Rerun has built-in support for batch data. Whenever you have a collection of things that all have the same type, rather than logging each element individually, you can log the entire collection together as a single "Batch". This provides significant benefits in terms of storage and compute.
Some examples of batched data include points in a pointcloud, bounding boxes for detected objects, or tracked keypoints in a skeleton.
In the Python APIs most of the log functions have both singular and plural signatures. The plural APIs, such as log_points generally take arrays as arguments, corresponding to the batches.
- When an entity is batched, the individual elements are called "Instances".
- Each Instance is identified within the Entity by its "Instance Key".
- When every Instance within an Entity has the same value for a component, that component is called a "Splat". This is a common enough case that there is special handling for it. For instance, you can set all the colors of a point cloud to the same color using a Splat.
- During queries, a batch always has a "Primary" component. The primary component is what determines how many instances exist in the batch.
When using batched entities there are a few restrictions:
- Because there is a one-to-one mapping between Batches and Entities:
- If data needs to span multiple Entity Paths, it needs to be split up into separate batches.
- If data needs to be split into multiple batches, each must be logged to a different path.
- Whenever you log a batched Entity, for any component that is updated, you must provide values for
- It is not possible to only update a subset of the instances in the batch.
Batch join rules
Rerun lets you choose which components in an entity you want to log at any point in time. If you don't log to a component, then in general it is not updated. For example, if you log a point cloud with positions and colors and then later log just new positions, when the viewer displays that point cloud it will still look up the last colors that were logged.
This can be quite convenient since updating different components at different times puts far fewer restrictions on the organization of your code. It even means if a component on an entity is static, you only need to log it once.

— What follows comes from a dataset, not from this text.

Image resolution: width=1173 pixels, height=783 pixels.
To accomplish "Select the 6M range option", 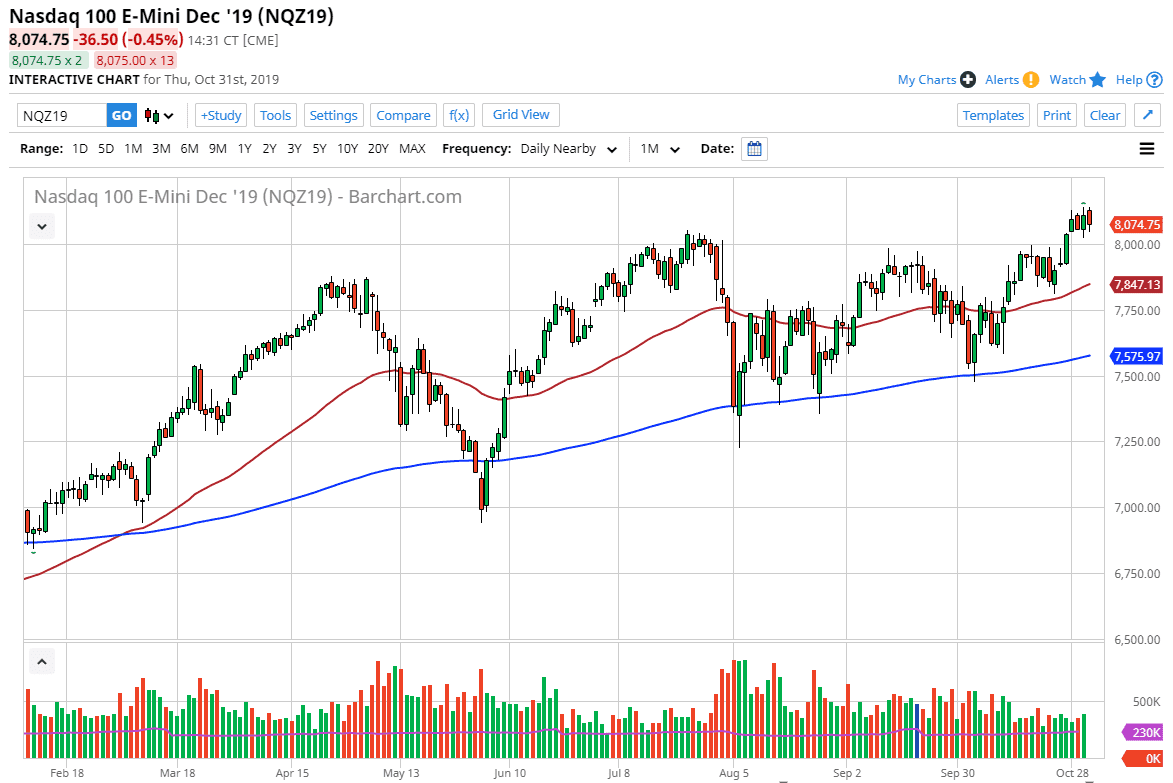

However, if a batch of colors, and a batch of positions have been logged at two different points in time, we need a way to know which point receives which color. This is what Rerun uses the "Instance Keys" for. When a component batch is logged it is always assigned a set of instance keys. By default, this key is based on the sequential index within the logged array. When querying a batched component, the component-values are joined together based on these keys. Logically, this happens as a left-join using the "primary" component for the entity. For example, if you log 3 points and then later log 5 colors, you will still only see 3 points in the viewer.
In the future you will be able to specify the instance keys manually while logging (#1309).
As mentioned, Rerun has special handling for "splats" within batches. This is what happens when you mix arrays and single values in an API call. The non-array value is instead logged as a splat. Behind the scenes, the splat is stored as a single value rather than a full array. Then, when doing the join at lookup time the splat is repeated across every instance in the batch.